Howling With Beslan

The grief-stricken face of a father carrying the bloodied body of a child met me this morning as I raised my newspaper from its sunny spot on the porch. As I read, a tea kettle sang in the next complex over, and birds from branches and treetops nearby. While I slept last night, over 200 people got killed in the “ending” (as the headline reads) of the hostage crisis in Beslan, Russia.

Dear God…dear God. The crisis has not ended. That father’s face, the frightened faces of the surviving children (arms clutched around each other’s necks), the face of a mother, stroking her dead boy’s cheek… No, the crisis has not ended.

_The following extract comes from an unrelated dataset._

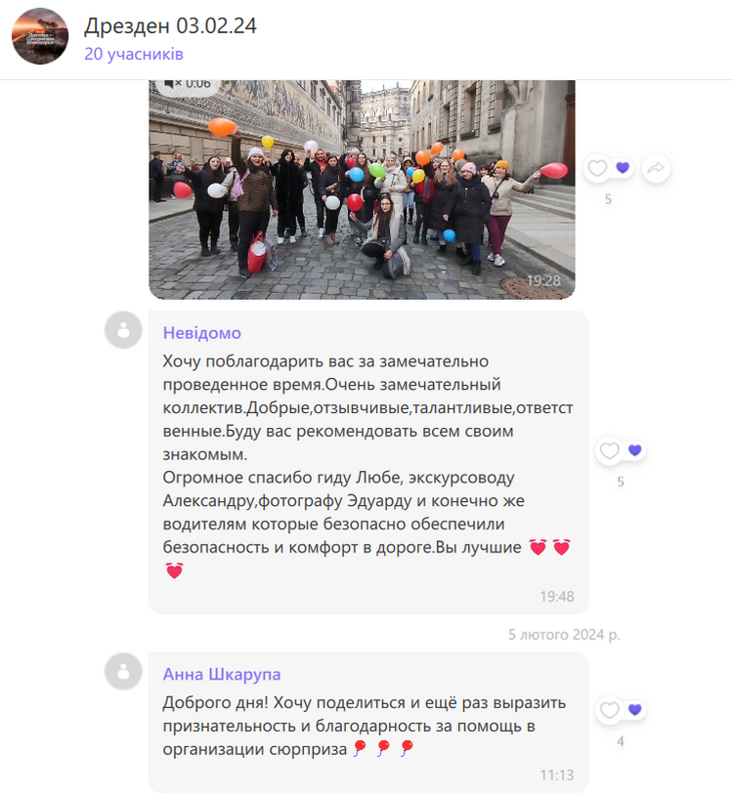733x798 pixels.
Task: Show the 4 likes count on Анна's message
Action: pyautogui.click(x=621, y=741)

Dear God, it’s just begun.

Until the last few years, I lived believing the world is largely a fearful place: full of bad, bad things, bad, bad people, and opportunities to be alone when help is most needed. Tumbling through my crisis of faith a few years ago, I discovered a wall of rage inside as well, directed at a God who seems conspicuously absent where help is most required. Explanations as to why an all-loving, all-powerful God would sit passively back (or even with tears in his or her eyes), watching us suffer our horrors: for me, these all fell flat. Either that God doesn’t exist, I concluded, or…doesn’t deserve to.

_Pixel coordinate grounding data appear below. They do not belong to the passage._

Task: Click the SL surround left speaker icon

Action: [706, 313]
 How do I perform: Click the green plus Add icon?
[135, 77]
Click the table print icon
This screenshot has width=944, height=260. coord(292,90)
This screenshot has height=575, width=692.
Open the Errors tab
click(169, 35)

A hundred books, a million conversations, three years of therapy, and mountains of reflection later, I’ve mostly released that God from my angry clutches. I’m learning to trust that if there is a God – defined in whatever anthropomorphic or nonanthropomorphic ways that can be done – that God is not a jerk. God is not a jerk. If I’m to be sane, I have to believe it.

So I sit with these pictures, this morning, and the knowledge that Beslan is howling with grief and fear and rage. I don’t know how to see God in the mess. But I add my voice to Beslan’s, and envision our wail as a massive, human prayer, rising from all the horrors that have been and ever will be.

And in this act, I see that each of us is far, far from alone.


3 Responses to “Howling With Beslan”

  1. Scott Baxter says:

    When will men (species not gender) learn, as we limp along in this capitalistic mess power hungry and lost? God gave us wood, we shape it into a club and beat each other, God gave us iron ore and other metals, we melt it down and fashion guns to kill each other. God gave us a brain, we disengage it in the name of beliefs, God gave us a heart, all it seems to do is break at sights like this, as we share universally in the pain, almost in despair that it will happen again.
    Kristen thank you for your vulnerability, I could find no words to write about this complete mess, but reading yours seemed enough to quench the need to.

  2. Erdman says:

    Kristin, we’ve talked and raged and prayed through other ugly seasons. There are times when we’ve seen little light at all. In your words, you seem to open up a slant of light that nourishes my hope. Thank you.

  3. Kristin says:

    Thank you, Chris and Scott. I tried just now to think up some summative sentence about hope and despair to agree with both of you, but couldn’t. I send each of you a silent, slow nod, with tears in one eye, and hints of sparkle in the other.